SteelEye’s data supports the view that compliance teams are struggling to keep up with increasingly complex requirements. Thirty-eight per cent of firms opted to invest in technology to reduce manual workloads- while 32 per cent of firms did so due to an increased amount of regulation to comply with. These reasons were believes to be the two main drivers of increased compliance expenditure.

Change in priorities after high-profile compliance failures 

Hiring and retaining talent was the preferred option of only 21 per cent of firms, suggesting that compliance professionals are recognising the need to use a vendor to support compliance operations, as regulators become ever-more demanding.

SteelEye expects the trend to continue as more than two-thirds of firms (73 per cent) expect to invest more in regtech in the next 12 months, compared to 44 per cent in 2022, with expectations that some of this investment will go towards external third-party solutions.

The new findings follow the scrutiny of governance and risk mismanagement in the wake of high-profile bank failures this year.
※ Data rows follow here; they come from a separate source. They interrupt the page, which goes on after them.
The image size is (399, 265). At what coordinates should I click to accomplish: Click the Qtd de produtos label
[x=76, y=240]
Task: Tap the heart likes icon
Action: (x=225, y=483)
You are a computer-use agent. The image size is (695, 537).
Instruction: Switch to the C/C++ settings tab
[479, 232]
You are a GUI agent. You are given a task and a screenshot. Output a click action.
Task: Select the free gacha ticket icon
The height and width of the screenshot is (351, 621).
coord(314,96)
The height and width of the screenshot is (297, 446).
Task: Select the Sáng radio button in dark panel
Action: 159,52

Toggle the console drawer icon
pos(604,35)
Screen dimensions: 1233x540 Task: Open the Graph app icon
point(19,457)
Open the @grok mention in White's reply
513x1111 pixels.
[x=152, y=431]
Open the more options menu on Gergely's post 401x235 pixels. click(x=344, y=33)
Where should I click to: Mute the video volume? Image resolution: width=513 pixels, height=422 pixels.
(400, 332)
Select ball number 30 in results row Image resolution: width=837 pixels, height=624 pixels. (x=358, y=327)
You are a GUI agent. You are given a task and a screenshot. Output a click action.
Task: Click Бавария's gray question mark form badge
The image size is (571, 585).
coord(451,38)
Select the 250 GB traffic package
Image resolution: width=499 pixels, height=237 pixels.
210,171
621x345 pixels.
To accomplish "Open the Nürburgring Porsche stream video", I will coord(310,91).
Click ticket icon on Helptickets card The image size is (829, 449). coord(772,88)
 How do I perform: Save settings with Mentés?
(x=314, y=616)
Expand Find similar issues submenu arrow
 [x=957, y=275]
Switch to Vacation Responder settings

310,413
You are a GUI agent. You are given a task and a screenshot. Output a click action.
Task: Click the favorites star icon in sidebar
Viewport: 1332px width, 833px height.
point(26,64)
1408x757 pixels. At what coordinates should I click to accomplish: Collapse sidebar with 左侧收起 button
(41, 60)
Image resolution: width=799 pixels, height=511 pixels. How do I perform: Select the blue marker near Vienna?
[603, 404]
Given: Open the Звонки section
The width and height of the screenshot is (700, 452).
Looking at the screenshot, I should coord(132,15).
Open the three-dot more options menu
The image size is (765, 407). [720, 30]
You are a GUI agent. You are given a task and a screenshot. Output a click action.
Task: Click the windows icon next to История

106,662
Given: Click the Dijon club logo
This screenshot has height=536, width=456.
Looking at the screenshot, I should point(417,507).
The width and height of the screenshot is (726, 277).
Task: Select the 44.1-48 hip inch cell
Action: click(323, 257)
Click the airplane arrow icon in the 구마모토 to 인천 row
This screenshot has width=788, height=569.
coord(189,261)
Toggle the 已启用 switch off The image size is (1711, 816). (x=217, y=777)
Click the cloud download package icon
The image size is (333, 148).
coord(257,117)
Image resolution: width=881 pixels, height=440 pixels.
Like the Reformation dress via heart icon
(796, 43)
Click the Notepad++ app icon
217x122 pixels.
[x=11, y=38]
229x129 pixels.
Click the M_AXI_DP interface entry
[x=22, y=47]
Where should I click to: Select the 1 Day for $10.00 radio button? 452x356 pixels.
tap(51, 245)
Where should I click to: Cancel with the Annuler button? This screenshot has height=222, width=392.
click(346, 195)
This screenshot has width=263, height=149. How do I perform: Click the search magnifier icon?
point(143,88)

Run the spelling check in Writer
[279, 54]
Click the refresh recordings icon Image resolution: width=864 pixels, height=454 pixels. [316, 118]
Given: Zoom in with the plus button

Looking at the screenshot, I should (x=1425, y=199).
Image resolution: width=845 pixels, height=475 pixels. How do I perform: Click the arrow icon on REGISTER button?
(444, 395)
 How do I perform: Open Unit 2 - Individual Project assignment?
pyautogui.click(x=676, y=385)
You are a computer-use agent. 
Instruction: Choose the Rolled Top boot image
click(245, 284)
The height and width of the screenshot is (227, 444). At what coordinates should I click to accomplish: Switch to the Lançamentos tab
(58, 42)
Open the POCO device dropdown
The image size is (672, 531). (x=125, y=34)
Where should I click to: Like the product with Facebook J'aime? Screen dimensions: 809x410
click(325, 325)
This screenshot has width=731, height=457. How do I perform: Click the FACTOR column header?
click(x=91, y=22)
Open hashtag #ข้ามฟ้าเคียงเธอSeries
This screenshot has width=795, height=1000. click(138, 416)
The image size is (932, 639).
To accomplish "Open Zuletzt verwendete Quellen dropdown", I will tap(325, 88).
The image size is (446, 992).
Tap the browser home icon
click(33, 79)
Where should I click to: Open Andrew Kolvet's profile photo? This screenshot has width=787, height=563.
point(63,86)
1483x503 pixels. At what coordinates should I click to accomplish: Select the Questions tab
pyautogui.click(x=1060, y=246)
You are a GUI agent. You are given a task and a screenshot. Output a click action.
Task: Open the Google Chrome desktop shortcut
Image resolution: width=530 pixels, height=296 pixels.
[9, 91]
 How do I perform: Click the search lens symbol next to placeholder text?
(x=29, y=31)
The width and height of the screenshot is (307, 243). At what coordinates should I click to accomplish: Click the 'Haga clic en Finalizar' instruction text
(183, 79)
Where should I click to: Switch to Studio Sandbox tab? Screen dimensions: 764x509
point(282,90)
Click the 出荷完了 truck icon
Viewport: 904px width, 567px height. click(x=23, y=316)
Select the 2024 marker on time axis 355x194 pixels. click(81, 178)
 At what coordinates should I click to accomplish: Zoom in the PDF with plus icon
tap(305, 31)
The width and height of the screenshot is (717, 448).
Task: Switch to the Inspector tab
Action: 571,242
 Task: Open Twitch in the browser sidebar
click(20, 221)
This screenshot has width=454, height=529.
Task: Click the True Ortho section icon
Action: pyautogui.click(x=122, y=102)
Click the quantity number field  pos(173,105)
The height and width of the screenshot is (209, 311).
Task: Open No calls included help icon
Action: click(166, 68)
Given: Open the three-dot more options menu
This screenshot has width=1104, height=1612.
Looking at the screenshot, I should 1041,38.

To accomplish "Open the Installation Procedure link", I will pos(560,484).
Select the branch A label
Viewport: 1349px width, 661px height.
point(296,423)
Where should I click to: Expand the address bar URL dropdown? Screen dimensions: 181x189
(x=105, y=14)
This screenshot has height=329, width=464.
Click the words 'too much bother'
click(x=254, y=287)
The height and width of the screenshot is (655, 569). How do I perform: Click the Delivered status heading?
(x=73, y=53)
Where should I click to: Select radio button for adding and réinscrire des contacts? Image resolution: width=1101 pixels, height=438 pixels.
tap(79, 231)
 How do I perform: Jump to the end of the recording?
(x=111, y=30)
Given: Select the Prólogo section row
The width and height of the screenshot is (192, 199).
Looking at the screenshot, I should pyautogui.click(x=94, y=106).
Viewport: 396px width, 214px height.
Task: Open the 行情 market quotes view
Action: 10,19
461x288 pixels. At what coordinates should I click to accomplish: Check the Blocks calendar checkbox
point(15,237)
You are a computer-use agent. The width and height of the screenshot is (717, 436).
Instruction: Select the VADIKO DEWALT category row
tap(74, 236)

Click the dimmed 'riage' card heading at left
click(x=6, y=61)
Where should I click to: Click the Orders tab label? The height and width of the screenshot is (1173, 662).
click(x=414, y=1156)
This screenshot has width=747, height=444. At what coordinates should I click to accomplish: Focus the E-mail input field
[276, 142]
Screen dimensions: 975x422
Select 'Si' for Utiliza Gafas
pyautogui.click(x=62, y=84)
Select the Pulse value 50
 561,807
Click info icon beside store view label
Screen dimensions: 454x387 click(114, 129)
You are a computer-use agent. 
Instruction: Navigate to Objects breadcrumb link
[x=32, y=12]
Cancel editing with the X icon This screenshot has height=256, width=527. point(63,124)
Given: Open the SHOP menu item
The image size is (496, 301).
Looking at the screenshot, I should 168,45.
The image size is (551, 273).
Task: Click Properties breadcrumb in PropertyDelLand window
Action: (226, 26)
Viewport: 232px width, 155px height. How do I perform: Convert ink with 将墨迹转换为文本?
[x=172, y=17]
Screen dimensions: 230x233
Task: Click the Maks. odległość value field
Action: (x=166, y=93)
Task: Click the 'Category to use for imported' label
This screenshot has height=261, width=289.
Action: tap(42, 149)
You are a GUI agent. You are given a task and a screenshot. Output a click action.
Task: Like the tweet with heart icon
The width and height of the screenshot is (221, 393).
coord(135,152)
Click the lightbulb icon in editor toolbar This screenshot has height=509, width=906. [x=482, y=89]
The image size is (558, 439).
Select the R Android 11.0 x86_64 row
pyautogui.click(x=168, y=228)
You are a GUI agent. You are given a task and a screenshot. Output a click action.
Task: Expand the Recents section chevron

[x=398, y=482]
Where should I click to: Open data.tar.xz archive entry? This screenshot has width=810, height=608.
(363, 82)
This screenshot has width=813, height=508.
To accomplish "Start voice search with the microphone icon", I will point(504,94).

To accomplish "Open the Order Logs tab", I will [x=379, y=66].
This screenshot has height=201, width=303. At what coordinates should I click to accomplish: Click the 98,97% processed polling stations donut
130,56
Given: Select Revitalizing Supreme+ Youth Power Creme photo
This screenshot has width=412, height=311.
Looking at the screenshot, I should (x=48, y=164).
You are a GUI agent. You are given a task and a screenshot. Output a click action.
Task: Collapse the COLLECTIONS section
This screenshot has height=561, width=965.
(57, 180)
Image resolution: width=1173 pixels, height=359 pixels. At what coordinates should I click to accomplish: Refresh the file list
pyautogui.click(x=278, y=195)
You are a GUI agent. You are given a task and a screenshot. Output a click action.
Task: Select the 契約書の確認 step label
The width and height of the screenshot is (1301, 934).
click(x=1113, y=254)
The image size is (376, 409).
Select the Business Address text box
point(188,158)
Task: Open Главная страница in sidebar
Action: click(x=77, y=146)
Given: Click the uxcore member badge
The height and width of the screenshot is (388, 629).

Against this backdrop, the banking sector is spending the most on technology to support compliance efforts.

Sell-side firms (including banks and brokers) are now leading in terms of monitoring Microsoft TeamsWhatsApp, and Zoom. Between 54 to 62 per cent of banks are now monitoring these channels, with 40 to 43 per cent only starting to monitor them in the last 12 months. Research into the previous year found that only 12 to 24 per cent of firms, banks and brokers were monitoring these channels.

Matt Smith, CEO of SteelEye, discussed the report’s findings: “The recent banking failures are going to add further pressure on compliance teams in the financial sector. While our report shows that 2022 saw huge progress in the sophistication of compliance technology, as a result of an increase in investment across the financial services sector, this level of investment will need to continue into 2023 to meet the mounting regulatory pressure that is expected in the fallout of the recent events.”